この女性の場合は、口唇の皮の新陳代謝を阻害する邪を駆逐し、それによって皮の肥厚が落ち着き、薄い状態で延々と剥がれることを繰り返すようになっていた。

そこで漢方では皮の新陳代謝を改善すべく、活血や補血、滋陰、補気の硬化のある漢方を数種類運用して、できるだけ正常化されるように工夫した。

20年1月から6月の間に、皮の状態が一気によくなっていたが、これはなかなか改善しないことに対し、モノを動かすための陽気が大きく欠損しているのではないかと考え、これまで使っていた方剤に1つだけ生薬を加えたところ、その予想が的中し、そこからグングンよくなっていった。

6月の段階で、口唇の皮はほとんど剥がれなくなり、見た目はずっと普通に見えるようになり、本人もほとんど口唇のことを気にすることがなくなったということもあり、漢方の服用を今月最後にすることになった。

このような症例を提示すると、「漢方で治るかもしれない!」と大きな期待を寄せて問い合わせをしてくる人もいるが、実際は、試行錯誤の連続で、口唇の画像を何十枚と確認し、変化に対し、何がどうなっているのかを延々と考え続ける毎日である。

決して安価ではない自費の漢方を服用している以上、目に見える効果がほしいのは相談者のみではなく、こちらも同様である。

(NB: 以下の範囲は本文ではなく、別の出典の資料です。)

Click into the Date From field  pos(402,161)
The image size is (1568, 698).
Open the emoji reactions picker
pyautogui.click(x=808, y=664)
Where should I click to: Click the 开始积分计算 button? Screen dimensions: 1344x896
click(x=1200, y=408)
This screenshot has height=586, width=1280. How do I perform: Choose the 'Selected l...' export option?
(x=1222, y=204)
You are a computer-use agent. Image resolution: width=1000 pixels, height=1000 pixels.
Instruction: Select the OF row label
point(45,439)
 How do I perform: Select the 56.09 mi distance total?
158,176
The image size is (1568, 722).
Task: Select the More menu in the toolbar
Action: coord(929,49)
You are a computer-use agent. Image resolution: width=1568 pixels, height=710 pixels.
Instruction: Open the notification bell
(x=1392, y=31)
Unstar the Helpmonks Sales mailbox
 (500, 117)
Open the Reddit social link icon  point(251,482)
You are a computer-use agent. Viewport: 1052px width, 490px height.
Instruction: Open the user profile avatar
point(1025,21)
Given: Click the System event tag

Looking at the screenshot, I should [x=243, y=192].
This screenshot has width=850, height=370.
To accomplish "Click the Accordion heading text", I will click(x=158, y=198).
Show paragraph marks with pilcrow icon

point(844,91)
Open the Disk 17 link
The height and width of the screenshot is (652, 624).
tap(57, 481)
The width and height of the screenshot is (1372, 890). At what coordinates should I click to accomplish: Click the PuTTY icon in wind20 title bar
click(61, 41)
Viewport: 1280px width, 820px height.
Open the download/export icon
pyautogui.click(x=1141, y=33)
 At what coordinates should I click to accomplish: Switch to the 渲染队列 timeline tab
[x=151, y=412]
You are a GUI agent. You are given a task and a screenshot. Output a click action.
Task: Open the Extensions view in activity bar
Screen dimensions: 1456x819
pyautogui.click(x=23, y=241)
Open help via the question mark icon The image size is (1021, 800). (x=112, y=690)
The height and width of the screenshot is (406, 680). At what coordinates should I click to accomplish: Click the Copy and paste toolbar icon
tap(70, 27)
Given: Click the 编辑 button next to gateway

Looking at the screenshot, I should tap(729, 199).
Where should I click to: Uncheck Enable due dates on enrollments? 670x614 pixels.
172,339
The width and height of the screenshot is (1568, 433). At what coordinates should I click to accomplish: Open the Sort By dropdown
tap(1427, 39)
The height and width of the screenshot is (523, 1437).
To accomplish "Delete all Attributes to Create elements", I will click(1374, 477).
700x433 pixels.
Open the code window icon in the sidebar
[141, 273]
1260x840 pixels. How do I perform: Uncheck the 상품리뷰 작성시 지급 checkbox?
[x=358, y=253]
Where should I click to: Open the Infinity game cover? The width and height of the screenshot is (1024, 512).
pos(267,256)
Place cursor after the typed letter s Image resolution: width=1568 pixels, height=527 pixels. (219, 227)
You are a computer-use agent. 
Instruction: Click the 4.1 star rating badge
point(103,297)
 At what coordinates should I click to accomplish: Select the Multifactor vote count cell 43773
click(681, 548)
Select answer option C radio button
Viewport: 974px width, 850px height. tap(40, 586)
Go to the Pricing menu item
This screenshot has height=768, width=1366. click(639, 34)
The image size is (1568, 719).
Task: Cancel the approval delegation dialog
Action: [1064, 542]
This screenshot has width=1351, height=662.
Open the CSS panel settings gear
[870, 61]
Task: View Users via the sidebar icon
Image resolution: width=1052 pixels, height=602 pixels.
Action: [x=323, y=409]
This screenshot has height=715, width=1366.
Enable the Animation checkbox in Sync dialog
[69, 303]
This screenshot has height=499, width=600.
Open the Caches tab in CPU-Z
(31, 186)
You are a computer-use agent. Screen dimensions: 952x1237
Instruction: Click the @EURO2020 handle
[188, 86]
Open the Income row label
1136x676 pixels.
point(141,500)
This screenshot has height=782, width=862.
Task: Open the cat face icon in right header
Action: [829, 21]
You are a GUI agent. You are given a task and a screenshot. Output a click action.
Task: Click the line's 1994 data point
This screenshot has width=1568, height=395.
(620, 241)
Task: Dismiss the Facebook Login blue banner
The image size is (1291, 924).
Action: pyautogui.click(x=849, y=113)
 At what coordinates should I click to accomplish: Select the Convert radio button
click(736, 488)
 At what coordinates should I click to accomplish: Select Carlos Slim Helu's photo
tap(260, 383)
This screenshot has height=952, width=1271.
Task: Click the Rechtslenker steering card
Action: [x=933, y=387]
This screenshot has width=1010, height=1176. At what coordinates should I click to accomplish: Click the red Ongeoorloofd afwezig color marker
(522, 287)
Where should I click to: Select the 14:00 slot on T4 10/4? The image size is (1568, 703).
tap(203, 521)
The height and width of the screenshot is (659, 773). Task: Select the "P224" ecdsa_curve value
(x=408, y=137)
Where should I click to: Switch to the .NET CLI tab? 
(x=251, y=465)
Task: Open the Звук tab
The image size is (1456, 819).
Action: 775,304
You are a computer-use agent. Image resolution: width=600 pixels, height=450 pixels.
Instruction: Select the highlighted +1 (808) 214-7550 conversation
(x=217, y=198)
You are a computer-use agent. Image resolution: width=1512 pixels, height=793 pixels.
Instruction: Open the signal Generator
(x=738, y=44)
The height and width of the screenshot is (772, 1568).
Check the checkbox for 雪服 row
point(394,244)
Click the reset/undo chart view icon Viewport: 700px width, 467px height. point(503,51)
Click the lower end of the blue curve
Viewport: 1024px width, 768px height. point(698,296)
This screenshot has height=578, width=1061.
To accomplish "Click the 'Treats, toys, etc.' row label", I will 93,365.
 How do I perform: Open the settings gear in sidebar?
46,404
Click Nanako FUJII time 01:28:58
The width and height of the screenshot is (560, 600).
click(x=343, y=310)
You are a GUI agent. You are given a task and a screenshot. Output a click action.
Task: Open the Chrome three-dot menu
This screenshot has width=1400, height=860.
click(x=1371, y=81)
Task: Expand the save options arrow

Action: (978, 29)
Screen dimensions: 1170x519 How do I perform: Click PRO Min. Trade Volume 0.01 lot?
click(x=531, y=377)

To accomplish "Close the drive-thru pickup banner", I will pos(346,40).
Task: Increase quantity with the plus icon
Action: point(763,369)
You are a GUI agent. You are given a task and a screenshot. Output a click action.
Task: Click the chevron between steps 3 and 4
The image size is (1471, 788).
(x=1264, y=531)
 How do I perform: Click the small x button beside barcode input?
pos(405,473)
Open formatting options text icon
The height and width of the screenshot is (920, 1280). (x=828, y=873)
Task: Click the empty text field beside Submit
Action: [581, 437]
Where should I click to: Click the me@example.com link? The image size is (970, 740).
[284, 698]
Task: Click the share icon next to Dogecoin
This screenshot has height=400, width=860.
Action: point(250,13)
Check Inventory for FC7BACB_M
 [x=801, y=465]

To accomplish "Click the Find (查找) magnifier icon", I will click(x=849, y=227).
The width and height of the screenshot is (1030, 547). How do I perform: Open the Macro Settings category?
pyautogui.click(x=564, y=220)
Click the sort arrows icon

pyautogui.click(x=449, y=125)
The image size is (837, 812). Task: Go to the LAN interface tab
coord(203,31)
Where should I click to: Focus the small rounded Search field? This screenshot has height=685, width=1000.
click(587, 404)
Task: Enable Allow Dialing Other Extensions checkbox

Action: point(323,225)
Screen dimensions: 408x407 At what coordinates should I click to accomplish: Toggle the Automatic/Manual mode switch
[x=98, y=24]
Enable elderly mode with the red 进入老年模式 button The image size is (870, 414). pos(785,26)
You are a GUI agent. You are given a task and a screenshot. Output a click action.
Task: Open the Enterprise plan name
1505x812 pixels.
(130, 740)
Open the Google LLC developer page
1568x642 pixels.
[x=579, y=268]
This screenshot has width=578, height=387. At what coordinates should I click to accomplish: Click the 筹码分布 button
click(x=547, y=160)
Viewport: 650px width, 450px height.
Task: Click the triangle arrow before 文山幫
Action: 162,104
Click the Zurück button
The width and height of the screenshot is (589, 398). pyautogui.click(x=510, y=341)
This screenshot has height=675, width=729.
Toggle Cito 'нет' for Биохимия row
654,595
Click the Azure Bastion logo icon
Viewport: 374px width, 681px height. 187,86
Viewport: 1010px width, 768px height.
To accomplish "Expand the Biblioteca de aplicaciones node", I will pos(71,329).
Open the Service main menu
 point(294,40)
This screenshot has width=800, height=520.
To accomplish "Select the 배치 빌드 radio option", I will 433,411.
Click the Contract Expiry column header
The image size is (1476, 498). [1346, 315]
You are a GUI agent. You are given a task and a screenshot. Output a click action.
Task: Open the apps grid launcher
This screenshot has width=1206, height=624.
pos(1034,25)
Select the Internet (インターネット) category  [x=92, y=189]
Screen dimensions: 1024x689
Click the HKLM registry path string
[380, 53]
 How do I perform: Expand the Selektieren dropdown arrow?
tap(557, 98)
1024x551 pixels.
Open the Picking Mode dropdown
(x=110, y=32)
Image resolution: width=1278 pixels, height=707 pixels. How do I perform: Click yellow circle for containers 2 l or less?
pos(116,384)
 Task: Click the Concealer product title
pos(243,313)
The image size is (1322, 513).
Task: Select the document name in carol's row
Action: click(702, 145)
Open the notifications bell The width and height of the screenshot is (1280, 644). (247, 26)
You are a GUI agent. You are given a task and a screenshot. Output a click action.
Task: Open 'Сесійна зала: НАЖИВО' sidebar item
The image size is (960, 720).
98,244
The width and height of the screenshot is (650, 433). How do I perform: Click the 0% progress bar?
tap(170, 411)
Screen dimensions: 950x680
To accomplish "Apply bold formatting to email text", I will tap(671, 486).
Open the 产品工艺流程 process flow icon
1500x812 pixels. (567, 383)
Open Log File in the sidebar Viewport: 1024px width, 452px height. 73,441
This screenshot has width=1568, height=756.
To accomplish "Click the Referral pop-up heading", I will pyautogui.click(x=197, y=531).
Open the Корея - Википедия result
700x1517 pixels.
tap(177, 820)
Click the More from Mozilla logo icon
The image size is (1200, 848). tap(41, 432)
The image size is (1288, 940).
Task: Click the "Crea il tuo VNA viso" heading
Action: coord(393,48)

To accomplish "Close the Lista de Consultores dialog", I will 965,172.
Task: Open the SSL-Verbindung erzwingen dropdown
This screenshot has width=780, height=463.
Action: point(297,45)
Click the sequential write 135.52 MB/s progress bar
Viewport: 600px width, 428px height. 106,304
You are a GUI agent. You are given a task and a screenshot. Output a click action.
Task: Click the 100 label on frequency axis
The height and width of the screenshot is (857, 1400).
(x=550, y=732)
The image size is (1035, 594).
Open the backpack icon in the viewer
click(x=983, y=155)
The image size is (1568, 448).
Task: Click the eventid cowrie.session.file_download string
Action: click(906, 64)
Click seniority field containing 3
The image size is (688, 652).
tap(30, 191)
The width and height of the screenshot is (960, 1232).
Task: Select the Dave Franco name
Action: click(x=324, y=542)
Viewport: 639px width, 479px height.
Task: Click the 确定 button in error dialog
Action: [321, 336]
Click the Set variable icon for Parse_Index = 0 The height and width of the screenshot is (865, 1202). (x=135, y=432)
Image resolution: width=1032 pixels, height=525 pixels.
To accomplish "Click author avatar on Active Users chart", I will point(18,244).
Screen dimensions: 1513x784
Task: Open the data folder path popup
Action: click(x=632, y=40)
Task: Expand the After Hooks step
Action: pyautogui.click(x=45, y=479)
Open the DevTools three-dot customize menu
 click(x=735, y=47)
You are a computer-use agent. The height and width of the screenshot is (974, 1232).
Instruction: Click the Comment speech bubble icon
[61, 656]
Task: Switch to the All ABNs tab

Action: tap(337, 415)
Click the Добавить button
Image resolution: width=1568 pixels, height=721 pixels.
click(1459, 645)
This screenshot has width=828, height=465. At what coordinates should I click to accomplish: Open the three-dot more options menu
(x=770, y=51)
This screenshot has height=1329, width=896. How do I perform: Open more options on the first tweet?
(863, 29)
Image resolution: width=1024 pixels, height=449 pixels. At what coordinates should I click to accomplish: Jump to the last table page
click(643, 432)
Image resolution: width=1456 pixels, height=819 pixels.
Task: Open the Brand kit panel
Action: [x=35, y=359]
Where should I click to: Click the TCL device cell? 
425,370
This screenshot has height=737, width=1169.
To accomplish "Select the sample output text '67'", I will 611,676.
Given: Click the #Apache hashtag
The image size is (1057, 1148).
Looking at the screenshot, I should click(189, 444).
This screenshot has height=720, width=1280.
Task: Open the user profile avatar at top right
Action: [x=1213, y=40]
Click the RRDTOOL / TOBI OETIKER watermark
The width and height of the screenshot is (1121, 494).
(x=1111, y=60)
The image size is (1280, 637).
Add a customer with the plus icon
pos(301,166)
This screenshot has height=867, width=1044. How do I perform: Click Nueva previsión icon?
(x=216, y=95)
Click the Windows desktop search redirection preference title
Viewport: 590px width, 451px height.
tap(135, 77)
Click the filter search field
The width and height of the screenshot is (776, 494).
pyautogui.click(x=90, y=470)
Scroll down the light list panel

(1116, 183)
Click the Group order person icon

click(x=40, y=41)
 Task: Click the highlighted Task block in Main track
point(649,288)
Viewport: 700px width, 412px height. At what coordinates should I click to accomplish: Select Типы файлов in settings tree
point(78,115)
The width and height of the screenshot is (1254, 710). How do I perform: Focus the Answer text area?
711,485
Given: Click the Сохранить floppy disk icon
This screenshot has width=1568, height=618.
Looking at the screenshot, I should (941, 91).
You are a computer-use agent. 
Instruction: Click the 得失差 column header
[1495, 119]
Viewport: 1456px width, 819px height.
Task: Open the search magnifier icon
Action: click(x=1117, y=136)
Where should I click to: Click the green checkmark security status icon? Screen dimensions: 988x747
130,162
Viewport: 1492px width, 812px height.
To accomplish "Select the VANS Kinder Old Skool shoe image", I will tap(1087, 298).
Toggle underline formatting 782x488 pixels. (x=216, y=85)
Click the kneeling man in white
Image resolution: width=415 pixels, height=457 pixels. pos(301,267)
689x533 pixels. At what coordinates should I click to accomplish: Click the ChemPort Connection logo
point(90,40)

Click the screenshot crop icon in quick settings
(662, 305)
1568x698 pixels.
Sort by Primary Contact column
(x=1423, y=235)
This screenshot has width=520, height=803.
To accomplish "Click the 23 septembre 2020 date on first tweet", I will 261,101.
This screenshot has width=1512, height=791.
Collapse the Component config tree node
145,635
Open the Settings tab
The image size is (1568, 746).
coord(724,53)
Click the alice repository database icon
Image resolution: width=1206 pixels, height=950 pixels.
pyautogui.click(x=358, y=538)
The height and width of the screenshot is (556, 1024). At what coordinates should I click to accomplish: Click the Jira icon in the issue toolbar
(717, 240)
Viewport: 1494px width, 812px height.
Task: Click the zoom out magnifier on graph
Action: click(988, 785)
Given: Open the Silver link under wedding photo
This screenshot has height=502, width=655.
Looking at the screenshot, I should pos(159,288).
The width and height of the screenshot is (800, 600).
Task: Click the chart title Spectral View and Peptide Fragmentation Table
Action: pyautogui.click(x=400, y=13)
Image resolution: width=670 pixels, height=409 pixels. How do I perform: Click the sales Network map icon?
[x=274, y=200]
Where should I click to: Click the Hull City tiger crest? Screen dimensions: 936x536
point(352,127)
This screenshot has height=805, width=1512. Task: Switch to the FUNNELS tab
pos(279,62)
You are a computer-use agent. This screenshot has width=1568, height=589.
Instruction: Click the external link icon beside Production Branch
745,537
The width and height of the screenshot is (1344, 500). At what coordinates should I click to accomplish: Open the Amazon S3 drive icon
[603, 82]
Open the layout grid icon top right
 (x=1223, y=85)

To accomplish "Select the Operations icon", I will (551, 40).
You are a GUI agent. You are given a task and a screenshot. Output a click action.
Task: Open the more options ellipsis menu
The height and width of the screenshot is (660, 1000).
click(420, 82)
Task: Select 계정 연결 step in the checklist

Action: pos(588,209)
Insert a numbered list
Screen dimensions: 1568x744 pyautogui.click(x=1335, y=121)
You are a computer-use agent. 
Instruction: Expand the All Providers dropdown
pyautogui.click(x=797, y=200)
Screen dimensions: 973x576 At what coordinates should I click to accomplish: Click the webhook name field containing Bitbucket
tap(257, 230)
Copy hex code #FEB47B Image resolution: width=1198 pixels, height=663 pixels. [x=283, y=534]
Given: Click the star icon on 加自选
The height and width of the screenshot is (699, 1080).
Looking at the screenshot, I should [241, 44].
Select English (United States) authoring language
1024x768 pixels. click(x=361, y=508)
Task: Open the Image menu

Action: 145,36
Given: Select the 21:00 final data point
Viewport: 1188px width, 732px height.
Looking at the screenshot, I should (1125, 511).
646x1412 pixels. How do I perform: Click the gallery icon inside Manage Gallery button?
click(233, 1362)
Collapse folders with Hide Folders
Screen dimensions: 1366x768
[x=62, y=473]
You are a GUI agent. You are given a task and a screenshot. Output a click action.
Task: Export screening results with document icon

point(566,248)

夜も眠れないほど、色んなことを考えて、全く何の資料もない中、1つ1つの病理を想定し、方剤運用し、その効果を確かめ、毎回反省と考察を繰り返し、口唇のことが気になって精神的に不安になっている相談者と漢方相談を行うストレスは尋常ではない。

だからこそ、こちらでは明確なルールを設定し、そこから逸脱する人の漢方相談はお断りさせていただいているのである。

いろいろな症例を経験し、そこから得たものも大きく、それを他の相談者に還元するため、日々、勉強の毎日であるが、本当にこの疾患を改善するために、こちらも寸暇を惜しんで精進していることを少しでもわかっていただけるとありがたい。

そしてこの女性のように時間がかかりながらも、少しずつ好転し、悩みに悩んでいた疾患が治ってくれることが何よりも臨床家としてうれしいのである。